/---

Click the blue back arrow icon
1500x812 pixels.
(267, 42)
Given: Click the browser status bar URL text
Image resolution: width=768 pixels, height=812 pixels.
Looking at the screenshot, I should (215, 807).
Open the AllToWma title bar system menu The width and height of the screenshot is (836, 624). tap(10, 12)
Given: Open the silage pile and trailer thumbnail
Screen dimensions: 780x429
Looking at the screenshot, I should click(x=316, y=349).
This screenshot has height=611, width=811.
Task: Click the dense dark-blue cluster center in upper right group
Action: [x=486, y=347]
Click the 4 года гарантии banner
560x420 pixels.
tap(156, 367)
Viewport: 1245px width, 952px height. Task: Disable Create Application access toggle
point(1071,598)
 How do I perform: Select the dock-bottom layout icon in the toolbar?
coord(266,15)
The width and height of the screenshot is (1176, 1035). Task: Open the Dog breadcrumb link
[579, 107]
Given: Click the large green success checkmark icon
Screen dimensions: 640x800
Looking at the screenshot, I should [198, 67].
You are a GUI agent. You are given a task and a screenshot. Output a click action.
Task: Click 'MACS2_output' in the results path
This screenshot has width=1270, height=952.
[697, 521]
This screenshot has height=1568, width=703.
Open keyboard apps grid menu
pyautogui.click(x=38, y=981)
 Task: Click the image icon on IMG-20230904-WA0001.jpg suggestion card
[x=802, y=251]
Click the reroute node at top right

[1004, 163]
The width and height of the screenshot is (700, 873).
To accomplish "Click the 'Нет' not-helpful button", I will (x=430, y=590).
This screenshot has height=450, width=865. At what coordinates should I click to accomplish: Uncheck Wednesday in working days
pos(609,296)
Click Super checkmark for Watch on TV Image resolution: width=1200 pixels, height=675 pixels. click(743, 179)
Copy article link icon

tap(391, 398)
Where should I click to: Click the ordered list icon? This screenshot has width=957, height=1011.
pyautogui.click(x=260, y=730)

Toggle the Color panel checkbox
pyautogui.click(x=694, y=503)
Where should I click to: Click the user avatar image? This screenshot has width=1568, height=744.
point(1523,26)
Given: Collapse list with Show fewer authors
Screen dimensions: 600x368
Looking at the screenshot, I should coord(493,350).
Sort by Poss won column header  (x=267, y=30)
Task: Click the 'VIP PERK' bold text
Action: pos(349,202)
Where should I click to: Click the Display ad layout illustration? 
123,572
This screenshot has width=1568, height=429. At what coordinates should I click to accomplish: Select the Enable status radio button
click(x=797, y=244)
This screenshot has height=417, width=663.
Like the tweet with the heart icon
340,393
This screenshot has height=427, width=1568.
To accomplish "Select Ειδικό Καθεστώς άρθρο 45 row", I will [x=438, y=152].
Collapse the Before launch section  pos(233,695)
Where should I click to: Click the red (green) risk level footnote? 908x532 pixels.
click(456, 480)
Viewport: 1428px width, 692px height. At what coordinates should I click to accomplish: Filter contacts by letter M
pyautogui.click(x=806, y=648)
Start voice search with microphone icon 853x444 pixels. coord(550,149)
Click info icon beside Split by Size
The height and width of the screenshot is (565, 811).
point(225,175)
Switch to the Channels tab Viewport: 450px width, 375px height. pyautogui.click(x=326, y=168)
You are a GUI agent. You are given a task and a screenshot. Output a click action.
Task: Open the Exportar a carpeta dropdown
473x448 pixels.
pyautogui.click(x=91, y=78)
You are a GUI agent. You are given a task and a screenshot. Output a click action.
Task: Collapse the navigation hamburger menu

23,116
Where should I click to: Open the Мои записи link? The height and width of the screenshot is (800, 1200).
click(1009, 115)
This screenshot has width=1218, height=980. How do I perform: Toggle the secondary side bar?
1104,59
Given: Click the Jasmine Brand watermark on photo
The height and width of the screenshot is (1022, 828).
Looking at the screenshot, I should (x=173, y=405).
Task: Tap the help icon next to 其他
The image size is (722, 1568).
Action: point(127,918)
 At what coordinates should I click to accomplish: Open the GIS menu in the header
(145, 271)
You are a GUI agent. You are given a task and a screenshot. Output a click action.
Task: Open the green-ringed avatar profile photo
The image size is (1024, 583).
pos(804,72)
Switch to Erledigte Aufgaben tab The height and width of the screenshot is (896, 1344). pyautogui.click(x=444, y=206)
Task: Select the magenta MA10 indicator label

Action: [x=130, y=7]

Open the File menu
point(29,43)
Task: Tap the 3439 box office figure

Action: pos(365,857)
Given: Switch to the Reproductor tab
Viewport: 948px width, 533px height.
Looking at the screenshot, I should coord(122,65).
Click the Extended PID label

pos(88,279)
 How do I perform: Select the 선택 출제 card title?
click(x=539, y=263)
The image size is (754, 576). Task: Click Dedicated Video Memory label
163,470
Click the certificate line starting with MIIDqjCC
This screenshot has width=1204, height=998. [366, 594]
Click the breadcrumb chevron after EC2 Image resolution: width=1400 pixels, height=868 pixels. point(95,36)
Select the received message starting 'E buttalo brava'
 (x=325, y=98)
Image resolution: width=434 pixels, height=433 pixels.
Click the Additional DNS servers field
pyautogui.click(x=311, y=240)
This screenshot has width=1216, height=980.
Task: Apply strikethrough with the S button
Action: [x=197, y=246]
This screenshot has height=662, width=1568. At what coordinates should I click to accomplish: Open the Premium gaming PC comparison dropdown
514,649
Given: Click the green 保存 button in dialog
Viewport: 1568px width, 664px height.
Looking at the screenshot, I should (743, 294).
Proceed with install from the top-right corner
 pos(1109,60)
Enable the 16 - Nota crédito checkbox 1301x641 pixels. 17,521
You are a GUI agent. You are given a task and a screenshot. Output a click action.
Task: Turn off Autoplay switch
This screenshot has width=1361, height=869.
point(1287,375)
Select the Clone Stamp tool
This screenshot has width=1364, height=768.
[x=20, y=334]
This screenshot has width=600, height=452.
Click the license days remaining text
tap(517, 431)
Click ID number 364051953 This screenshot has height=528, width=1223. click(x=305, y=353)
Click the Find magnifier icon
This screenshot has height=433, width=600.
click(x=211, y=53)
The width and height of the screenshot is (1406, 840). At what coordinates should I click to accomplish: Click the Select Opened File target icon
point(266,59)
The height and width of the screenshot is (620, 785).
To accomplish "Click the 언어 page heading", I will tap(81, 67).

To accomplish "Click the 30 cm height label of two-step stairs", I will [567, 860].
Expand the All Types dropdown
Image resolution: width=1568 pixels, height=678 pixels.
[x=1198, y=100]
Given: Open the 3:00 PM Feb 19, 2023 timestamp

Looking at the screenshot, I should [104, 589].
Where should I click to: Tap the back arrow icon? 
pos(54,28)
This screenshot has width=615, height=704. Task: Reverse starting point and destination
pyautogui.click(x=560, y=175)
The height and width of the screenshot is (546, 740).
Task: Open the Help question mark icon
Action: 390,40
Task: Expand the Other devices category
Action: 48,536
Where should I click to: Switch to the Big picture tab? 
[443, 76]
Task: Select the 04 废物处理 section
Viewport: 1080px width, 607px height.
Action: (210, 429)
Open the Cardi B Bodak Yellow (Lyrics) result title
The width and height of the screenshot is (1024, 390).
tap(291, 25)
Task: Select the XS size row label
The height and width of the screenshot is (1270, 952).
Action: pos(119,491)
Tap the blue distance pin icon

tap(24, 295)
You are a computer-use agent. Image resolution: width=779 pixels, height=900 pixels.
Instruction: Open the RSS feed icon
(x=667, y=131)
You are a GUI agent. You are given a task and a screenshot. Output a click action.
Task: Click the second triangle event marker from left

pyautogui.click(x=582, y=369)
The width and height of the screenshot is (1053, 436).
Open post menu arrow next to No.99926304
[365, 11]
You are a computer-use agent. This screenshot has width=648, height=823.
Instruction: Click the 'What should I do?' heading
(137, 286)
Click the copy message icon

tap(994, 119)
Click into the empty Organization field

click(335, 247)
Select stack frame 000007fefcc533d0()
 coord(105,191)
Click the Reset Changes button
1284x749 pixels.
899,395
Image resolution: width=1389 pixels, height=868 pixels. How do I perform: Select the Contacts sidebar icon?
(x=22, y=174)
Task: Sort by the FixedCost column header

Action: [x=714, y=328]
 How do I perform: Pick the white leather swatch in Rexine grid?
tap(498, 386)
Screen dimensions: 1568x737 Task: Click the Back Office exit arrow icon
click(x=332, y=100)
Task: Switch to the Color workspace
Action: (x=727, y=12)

\---

* [Problem]
The word "will" may appear in several lines of the data; count those lines and give only the number.

* [Answer section]
4